Entries provided:

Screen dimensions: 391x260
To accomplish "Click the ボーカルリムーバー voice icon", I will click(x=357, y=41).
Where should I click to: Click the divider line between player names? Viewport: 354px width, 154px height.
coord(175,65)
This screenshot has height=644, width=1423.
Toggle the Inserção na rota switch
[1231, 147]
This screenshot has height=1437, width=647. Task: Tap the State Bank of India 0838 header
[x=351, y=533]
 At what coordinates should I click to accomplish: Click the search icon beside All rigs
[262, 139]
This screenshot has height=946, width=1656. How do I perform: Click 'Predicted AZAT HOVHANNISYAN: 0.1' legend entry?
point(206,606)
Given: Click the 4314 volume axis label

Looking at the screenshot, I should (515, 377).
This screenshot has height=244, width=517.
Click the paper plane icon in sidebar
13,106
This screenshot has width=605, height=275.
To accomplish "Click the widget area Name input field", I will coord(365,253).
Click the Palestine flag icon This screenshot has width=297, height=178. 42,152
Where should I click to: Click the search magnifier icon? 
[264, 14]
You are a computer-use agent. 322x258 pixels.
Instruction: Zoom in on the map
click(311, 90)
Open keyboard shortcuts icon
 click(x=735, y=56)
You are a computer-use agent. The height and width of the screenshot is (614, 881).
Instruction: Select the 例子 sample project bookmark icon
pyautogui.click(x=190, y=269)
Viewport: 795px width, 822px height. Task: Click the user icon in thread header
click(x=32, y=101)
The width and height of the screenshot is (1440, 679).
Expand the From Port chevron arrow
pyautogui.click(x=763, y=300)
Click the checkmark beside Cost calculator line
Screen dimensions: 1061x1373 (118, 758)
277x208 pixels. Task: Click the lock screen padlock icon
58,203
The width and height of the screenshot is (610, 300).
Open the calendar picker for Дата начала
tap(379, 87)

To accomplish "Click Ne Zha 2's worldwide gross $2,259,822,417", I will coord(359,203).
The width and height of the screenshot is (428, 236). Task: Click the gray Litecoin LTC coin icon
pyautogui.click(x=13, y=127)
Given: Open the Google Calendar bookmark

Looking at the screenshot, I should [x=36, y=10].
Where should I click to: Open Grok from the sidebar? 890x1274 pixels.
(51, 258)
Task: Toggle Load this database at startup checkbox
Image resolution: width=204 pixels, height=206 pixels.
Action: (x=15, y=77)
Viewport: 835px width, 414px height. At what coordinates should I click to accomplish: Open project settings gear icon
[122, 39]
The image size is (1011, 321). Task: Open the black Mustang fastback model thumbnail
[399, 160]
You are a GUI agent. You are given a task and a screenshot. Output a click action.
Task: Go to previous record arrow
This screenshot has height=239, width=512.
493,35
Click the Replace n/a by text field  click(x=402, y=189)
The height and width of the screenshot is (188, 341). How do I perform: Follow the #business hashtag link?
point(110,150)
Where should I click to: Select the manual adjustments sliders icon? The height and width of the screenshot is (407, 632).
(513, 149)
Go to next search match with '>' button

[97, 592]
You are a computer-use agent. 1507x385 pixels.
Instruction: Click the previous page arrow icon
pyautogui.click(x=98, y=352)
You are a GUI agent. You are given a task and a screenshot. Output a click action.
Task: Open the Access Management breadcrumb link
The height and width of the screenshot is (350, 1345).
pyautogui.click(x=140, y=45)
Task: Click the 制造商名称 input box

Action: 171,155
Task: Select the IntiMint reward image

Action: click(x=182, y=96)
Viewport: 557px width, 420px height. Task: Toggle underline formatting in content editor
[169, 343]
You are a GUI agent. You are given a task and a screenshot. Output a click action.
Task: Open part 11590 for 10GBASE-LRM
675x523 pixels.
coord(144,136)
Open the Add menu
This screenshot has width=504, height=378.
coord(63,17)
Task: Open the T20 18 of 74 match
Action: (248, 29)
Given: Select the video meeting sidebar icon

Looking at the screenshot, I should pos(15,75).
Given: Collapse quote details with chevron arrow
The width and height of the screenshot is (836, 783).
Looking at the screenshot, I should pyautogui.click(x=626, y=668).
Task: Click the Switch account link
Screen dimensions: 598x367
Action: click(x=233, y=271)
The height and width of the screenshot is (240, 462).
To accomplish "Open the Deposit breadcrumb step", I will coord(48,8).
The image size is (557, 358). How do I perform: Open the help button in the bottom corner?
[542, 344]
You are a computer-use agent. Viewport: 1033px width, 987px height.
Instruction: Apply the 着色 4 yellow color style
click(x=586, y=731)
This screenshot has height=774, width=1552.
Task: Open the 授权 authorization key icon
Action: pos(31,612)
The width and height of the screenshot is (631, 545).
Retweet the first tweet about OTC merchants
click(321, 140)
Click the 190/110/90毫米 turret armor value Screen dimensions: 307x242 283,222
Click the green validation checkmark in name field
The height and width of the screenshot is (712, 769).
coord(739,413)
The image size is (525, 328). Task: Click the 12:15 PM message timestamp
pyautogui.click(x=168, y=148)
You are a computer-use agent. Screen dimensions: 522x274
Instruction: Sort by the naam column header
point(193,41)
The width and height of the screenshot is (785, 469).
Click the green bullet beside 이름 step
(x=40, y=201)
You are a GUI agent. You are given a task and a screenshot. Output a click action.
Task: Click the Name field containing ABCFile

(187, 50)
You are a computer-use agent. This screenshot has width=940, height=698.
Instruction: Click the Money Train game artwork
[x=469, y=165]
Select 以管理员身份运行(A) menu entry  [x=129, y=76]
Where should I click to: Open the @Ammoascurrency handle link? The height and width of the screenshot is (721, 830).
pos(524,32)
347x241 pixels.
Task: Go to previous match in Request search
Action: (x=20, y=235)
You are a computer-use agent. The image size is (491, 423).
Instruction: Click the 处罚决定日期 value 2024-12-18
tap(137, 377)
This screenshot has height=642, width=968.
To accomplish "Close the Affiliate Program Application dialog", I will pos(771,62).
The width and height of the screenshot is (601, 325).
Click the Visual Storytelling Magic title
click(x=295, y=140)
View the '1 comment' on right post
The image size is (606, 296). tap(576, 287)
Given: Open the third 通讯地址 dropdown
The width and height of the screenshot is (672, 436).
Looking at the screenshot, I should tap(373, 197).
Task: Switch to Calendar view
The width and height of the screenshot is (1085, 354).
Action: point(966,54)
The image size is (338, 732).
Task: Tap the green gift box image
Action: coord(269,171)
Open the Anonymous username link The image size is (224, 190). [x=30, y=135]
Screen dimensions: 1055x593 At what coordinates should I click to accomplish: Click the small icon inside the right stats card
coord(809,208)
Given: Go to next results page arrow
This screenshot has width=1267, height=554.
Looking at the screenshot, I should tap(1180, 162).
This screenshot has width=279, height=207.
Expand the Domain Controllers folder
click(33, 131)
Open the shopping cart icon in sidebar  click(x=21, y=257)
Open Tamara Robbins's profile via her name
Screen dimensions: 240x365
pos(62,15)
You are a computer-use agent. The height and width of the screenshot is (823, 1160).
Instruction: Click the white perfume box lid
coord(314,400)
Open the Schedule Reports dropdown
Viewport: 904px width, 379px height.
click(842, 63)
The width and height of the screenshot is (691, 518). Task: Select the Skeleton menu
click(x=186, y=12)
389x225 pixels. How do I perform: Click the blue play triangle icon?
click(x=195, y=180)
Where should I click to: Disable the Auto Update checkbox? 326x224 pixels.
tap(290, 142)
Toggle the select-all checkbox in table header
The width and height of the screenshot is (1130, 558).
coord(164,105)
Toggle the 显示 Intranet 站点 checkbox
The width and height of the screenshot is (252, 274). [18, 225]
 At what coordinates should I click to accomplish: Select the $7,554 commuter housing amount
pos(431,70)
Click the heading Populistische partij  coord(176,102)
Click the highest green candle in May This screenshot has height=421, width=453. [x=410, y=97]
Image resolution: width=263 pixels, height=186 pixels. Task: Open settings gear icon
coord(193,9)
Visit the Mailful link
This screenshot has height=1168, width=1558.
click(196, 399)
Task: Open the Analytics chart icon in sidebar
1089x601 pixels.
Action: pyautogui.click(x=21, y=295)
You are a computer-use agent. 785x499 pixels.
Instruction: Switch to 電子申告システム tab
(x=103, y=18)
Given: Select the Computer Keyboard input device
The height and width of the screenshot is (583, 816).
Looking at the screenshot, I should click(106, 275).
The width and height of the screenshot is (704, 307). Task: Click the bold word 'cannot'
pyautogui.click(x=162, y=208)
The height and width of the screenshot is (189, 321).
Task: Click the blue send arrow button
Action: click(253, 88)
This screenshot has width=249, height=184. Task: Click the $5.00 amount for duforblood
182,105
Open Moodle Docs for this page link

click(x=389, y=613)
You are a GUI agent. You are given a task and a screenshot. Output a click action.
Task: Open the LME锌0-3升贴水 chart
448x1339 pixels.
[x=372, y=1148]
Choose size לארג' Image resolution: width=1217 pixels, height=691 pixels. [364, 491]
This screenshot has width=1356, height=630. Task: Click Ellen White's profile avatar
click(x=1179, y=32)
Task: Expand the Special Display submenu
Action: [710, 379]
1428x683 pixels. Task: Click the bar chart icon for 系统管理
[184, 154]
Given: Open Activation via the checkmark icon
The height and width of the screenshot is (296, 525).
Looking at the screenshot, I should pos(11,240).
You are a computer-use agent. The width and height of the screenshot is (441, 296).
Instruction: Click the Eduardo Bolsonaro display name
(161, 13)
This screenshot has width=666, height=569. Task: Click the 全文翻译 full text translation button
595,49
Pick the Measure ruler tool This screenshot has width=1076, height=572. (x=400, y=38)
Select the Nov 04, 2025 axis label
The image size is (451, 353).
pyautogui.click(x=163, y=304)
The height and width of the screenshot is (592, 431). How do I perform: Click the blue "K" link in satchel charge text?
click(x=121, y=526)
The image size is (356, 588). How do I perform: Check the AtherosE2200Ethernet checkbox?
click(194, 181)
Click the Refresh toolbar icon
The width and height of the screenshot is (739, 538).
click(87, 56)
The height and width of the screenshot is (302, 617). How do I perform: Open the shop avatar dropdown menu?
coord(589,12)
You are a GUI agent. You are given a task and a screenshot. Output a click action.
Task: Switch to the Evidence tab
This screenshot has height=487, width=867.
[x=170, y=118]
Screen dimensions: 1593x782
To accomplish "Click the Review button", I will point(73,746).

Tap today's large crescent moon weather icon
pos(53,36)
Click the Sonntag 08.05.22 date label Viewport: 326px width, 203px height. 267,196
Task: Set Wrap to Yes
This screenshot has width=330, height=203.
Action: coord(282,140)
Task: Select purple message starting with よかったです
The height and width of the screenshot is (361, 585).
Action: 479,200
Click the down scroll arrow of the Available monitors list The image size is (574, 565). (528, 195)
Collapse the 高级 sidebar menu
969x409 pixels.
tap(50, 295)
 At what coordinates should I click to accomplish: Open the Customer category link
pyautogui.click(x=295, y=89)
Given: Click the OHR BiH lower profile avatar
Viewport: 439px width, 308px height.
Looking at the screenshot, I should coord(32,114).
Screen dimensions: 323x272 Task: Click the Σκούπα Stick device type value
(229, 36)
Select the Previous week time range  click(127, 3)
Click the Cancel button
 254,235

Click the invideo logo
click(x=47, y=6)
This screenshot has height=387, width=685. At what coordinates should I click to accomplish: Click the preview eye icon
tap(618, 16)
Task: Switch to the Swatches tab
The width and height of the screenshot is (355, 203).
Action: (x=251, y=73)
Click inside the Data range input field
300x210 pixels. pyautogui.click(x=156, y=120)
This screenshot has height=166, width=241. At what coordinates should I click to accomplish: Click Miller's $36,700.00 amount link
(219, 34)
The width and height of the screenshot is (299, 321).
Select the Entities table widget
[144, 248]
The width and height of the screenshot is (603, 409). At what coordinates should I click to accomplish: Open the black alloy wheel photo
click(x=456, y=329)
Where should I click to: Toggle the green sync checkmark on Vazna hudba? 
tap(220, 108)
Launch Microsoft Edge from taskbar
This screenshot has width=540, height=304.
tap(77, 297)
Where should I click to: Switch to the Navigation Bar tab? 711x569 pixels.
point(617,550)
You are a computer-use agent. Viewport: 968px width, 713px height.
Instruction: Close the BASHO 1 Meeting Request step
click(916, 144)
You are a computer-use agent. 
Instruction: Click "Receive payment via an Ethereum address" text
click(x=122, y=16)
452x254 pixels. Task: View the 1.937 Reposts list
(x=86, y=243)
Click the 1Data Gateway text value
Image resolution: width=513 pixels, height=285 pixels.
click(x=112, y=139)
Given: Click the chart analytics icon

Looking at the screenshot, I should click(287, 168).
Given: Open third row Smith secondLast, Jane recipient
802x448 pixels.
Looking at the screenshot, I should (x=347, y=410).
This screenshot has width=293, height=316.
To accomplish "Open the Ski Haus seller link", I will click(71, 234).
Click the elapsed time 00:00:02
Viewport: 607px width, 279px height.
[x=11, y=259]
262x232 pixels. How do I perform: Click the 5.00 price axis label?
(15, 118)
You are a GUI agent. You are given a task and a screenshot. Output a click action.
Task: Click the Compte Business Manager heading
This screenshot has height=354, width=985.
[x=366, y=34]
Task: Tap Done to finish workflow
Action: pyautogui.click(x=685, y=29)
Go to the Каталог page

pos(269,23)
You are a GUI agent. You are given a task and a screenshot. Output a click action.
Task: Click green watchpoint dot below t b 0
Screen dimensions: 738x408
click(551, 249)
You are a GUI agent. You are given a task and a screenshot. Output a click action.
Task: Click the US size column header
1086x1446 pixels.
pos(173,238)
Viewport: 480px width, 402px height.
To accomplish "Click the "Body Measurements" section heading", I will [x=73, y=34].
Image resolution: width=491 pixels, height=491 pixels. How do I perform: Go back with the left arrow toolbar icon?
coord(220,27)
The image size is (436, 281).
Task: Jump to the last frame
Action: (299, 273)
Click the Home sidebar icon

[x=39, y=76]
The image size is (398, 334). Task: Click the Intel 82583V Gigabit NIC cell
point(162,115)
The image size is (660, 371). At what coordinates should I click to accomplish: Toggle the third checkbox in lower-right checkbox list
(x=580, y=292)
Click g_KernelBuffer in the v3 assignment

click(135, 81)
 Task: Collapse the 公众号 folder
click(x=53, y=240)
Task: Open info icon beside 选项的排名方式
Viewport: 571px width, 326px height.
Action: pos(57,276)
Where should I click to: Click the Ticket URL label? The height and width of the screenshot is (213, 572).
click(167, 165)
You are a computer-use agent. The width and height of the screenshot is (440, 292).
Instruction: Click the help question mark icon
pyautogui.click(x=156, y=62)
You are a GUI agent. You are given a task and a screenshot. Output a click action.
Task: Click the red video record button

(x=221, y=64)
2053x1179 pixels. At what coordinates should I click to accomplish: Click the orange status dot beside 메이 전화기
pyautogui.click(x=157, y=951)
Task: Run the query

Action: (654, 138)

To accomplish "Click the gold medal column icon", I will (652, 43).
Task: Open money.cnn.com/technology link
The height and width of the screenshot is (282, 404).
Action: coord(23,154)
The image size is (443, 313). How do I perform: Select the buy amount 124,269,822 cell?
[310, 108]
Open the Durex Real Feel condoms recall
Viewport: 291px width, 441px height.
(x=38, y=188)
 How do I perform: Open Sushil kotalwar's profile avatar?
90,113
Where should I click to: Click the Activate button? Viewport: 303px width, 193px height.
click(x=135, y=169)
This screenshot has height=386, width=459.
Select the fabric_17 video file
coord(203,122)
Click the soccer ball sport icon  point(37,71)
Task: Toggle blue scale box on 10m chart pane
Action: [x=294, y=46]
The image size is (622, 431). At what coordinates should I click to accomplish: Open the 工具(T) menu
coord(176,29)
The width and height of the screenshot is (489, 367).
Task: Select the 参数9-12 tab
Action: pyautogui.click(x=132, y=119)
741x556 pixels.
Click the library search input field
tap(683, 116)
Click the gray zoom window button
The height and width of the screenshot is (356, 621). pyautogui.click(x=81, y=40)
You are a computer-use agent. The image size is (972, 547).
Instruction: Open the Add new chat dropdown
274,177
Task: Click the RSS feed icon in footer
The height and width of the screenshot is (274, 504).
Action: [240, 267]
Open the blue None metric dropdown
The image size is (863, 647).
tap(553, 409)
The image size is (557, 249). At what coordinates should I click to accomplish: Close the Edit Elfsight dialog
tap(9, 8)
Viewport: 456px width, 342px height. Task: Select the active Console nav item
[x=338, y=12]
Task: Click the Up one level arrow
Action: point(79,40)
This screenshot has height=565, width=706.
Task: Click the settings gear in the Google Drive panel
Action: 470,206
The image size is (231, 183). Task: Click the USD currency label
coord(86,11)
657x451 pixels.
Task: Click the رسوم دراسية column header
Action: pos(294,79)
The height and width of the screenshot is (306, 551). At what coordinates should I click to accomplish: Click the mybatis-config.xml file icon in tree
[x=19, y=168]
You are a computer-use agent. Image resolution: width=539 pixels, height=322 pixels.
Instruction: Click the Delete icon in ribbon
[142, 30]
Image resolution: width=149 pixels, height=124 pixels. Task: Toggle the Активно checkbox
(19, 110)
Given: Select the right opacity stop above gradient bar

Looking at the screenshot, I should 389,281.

Your task: The required output is every line above from the one with "Task: Open info icon beside 选项的排名方式" down to the one with "is (440, 292).", restated word for word, ends included.

Reply to the exercise:
Task: Open info icon beside 选项的排名方式
Viewport: 571px width, 326px height.
Action: pos(57,276)
Where should I click to: Click the Ticket URL label? The height and width of the screenshot is (213, 572).
click(167, 165)
You are a computer-use agent. The width and height of the screenshot is (440, 292).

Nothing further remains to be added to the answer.